• **Problem to solve**: Every line of the records below that holds the word "heading" belongs in the answer.

The input START

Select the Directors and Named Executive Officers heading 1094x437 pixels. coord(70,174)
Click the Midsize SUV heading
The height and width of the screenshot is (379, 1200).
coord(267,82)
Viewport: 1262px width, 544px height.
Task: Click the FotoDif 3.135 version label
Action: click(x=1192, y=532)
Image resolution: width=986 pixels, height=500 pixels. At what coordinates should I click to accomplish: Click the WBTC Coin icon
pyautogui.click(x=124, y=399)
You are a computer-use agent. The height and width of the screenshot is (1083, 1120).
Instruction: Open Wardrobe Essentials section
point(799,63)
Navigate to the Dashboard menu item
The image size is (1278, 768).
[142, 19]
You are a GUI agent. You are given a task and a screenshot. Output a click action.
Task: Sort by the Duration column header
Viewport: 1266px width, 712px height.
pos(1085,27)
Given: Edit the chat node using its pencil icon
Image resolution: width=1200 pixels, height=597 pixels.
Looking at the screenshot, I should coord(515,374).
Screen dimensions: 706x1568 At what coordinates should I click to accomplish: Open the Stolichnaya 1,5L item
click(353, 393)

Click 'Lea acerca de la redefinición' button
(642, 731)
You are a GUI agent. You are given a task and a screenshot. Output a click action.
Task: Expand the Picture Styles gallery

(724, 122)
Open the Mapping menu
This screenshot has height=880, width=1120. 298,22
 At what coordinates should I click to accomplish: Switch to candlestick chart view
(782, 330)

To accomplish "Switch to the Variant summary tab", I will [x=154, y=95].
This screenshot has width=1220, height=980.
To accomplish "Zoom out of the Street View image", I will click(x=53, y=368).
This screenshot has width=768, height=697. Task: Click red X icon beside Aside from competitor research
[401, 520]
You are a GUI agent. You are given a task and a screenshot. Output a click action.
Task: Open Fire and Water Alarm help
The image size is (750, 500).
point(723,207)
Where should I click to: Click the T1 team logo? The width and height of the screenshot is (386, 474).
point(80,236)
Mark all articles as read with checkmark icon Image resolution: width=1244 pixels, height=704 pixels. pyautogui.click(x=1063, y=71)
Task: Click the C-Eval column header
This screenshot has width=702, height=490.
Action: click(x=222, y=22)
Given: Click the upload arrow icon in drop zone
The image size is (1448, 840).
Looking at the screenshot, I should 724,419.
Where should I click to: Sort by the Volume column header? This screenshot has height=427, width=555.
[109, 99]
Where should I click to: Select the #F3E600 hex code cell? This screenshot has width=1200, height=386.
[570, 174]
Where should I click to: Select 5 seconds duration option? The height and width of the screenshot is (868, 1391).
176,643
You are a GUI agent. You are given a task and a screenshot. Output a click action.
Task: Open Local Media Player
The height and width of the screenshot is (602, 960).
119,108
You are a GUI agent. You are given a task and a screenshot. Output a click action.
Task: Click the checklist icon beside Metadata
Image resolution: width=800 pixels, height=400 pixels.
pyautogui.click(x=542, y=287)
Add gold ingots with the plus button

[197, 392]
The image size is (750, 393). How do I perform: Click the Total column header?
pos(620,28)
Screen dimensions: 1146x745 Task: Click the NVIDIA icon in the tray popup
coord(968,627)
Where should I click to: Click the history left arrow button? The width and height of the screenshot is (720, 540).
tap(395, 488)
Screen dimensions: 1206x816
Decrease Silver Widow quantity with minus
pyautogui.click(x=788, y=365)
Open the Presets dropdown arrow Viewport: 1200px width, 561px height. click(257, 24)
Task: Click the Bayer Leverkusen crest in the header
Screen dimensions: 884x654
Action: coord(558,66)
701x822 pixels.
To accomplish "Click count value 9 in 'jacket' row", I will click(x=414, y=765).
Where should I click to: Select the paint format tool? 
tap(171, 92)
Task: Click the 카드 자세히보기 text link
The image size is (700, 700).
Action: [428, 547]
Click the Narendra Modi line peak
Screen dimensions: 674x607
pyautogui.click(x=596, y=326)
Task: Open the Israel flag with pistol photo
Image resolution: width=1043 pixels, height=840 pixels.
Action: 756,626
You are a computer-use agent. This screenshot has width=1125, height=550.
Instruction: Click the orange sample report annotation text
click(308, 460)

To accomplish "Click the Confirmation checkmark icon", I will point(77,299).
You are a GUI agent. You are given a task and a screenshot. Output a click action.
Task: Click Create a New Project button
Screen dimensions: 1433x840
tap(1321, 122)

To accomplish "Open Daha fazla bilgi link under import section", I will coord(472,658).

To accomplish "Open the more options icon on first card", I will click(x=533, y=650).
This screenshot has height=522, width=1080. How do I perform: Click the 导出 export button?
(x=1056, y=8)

The input END

• **Answer for this exercise**:
Select the Directors and Named Executive Officers heading 1094x437 pixels. coord(70,174)
Click the Midsize SUV heading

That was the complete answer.